RECORDS SHOWN:
═══
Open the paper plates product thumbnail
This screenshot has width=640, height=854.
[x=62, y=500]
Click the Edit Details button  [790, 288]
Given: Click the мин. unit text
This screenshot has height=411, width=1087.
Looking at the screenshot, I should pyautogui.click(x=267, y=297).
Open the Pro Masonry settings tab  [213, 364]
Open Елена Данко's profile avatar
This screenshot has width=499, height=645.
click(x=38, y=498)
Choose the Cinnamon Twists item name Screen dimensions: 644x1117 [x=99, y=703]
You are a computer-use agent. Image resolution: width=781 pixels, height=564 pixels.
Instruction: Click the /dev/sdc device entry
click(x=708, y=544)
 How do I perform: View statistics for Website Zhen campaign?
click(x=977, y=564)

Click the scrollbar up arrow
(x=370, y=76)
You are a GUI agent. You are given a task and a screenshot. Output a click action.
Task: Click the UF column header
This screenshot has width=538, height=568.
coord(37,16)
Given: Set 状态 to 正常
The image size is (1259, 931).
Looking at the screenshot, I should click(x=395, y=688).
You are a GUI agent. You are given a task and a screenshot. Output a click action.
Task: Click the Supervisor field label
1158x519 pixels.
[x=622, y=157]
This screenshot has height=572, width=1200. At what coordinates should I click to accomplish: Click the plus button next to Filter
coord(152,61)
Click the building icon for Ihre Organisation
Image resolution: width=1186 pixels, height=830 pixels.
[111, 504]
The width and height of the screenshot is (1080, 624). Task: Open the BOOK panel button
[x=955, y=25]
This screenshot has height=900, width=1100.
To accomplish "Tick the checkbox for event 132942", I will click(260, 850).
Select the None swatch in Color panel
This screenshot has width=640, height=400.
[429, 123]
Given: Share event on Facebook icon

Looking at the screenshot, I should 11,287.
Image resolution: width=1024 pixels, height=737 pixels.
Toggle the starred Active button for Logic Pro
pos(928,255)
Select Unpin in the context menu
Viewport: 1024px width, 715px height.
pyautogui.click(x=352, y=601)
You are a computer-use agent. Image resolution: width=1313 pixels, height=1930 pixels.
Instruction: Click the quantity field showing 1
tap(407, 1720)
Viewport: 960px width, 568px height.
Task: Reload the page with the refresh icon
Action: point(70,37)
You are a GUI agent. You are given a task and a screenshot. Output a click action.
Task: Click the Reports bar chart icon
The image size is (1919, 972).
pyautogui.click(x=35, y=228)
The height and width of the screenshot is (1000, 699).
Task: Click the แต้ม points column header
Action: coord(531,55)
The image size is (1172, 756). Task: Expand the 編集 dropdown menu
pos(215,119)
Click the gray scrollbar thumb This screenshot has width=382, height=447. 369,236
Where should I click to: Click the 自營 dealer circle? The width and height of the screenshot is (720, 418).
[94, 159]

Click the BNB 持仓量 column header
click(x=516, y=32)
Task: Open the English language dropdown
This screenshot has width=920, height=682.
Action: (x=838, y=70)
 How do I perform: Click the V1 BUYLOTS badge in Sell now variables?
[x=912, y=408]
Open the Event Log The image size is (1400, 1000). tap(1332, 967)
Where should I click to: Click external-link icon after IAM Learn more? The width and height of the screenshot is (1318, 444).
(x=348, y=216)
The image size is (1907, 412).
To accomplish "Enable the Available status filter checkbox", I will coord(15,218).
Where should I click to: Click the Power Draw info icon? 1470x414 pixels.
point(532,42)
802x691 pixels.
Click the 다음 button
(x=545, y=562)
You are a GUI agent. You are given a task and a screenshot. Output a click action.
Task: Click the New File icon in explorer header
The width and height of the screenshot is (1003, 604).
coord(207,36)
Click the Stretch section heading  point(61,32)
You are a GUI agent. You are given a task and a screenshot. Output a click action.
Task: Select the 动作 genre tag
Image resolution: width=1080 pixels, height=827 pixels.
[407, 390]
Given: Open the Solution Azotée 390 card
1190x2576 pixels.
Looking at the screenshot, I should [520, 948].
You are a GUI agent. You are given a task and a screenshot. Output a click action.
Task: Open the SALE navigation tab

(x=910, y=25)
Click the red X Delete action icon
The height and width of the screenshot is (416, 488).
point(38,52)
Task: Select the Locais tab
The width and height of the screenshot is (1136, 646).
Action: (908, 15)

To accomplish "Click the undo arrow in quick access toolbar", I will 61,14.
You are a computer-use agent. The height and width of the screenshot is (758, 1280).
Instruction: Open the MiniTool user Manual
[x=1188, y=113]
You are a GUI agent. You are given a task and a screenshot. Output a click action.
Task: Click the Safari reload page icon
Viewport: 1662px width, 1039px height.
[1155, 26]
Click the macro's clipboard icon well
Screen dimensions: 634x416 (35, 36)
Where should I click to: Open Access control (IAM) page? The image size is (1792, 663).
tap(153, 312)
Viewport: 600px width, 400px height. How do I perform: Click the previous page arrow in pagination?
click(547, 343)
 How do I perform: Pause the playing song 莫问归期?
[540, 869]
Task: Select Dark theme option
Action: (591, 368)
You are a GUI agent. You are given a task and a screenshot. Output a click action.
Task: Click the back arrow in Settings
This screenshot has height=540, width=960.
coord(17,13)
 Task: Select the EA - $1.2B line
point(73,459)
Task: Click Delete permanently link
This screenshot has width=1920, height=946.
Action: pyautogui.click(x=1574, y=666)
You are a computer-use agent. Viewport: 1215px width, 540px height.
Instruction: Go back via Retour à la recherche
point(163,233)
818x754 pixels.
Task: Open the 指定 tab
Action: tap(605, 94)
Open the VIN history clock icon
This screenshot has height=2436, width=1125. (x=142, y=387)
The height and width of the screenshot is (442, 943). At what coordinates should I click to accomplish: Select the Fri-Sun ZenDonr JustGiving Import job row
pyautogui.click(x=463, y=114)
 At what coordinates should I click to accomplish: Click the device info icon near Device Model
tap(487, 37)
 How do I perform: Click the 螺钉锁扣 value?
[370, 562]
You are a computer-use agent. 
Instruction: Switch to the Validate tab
═══
PROBLEM STATEMENT: Go through the material and copy every line in which the word "Delete" occurs.

PROBLEM SOLUTION:
Click the red X Delete action icon
Task: Click Delete permanently link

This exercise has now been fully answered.